[What this task involves] Pictures stay out of the copy. Transcribe exactly, and only, the line with "Where should I" through the last line of the entries below.

[Data for this task]
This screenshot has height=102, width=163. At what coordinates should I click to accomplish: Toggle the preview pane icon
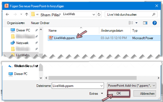pos(145,23)
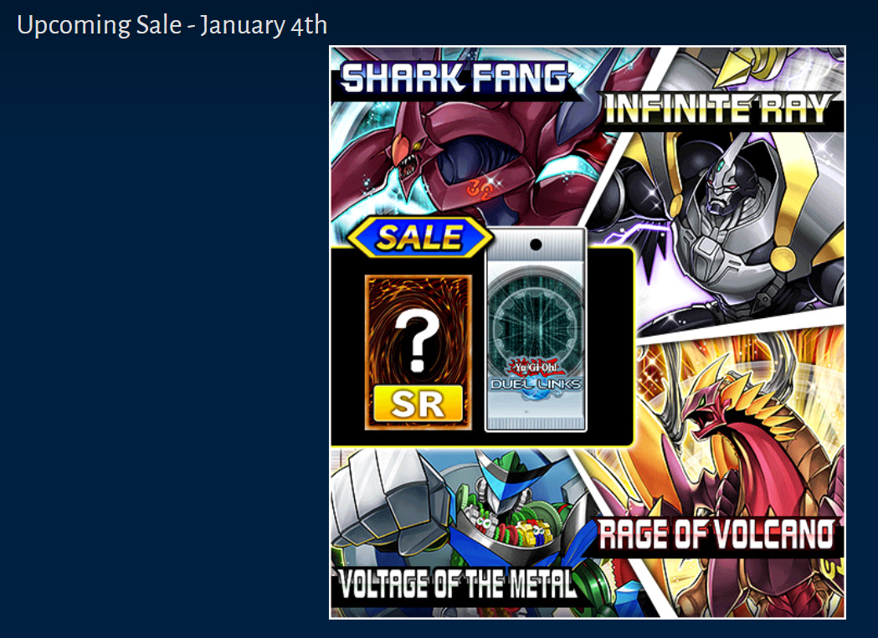Click the mystery SR card with question mark
The height and width of the screenshot is (638, 878).
pos(418,352)
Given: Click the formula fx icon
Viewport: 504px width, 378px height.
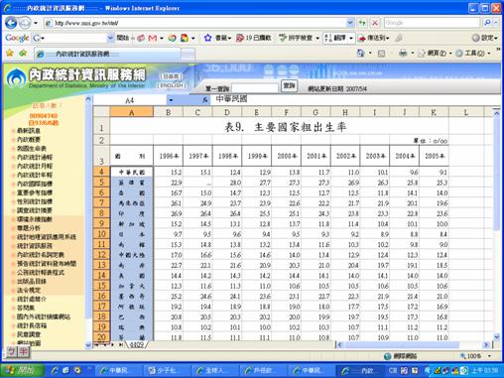Looking at the screenshot, I should click(x=205, y=99).
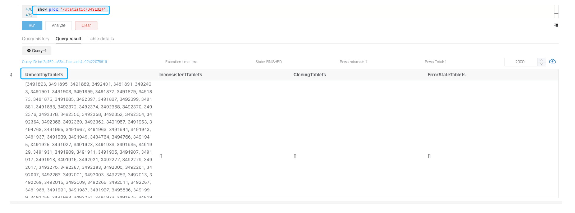Image resolution: width=575 pixels, height=213 pixels.
Task: Switch to the Query history tab
Action: [x=36, y=39]
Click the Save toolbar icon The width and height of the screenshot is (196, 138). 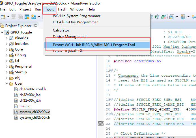pyautogui.click(x=13, y=17)
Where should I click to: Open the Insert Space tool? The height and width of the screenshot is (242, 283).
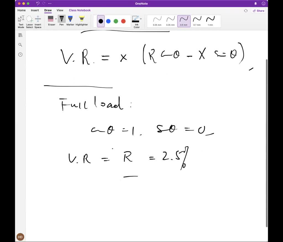[38, 21]
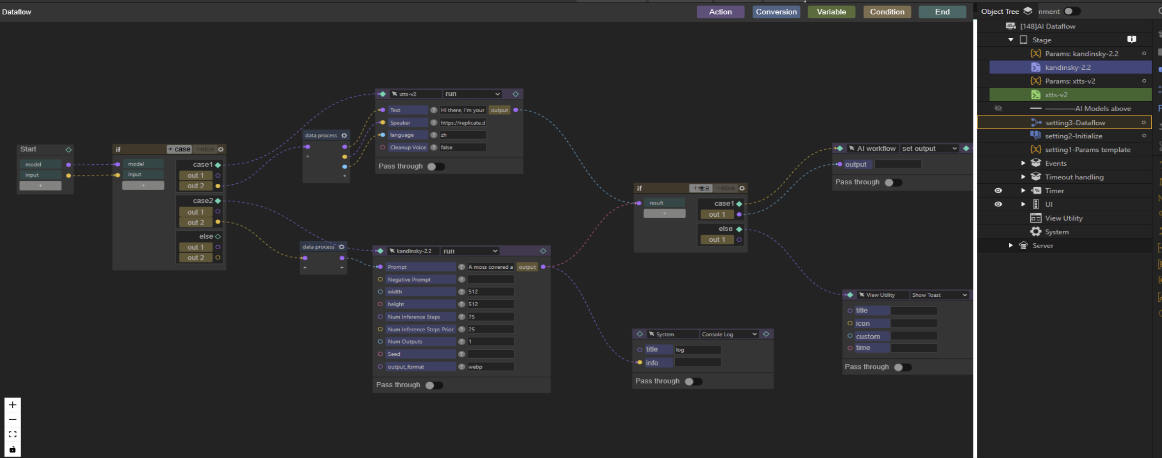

[Reply]
Where should I click to: Open the Insert Space tool? The height and width of the screenshot is (242, 283).
[38, 21]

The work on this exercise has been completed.